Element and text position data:
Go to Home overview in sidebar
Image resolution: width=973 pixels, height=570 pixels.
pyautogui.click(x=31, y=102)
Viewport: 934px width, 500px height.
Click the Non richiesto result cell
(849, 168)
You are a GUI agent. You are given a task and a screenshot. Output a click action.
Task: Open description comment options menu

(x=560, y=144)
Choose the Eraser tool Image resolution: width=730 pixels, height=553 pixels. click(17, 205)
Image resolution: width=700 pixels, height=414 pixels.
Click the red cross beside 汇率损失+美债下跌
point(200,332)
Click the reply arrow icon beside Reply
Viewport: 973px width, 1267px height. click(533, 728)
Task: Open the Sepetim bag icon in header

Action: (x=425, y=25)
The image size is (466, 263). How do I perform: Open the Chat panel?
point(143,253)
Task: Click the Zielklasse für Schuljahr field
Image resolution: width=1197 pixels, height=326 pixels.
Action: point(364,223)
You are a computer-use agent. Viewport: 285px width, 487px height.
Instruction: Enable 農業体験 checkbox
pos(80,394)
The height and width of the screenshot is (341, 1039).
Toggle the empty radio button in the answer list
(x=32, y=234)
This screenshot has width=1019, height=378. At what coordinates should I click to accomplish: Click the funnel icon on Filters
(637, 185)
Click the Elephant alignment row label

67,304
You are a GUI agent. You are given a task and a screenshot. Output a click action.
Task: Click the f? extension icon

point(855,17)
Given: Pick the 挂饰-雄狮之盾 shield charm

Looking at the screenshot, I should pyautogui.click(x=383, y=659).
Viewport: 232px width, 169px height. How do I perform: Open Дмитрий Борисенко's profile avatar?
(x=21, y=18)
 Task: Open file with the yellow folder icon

Prompt. Reproduce the entries verbatim, beginning with the line that contains "The height and" and continuing through the final entry, both ends included.

Answer to the exercise.
The height and width of the screenshot is (341, 1039).
Toggle the empty radio button in the answer list
(x=32, y=234)
This screenshot has width=1019, height=378. At what coordinates should I click to accomplish: Click the funnel icon on Filters
(637, 185)
Click the Elephant alignment row label

67,304
You are a GUI agent. You are given a task and a screenshot. Output a click action.
Task: Click the f? extension icon

point(855,17)
Given: Pick the 挂饰-雄狮之盾 shield charm

Looking at the screenshot, I should pyautogui.click(x=383, y=659).
Viewport: 232px width, 169px height. How do I perform: Open Дмитрий Борисенко's profile avatar?
(x=21, y=18)
 Task: Open file with the yellow folder icon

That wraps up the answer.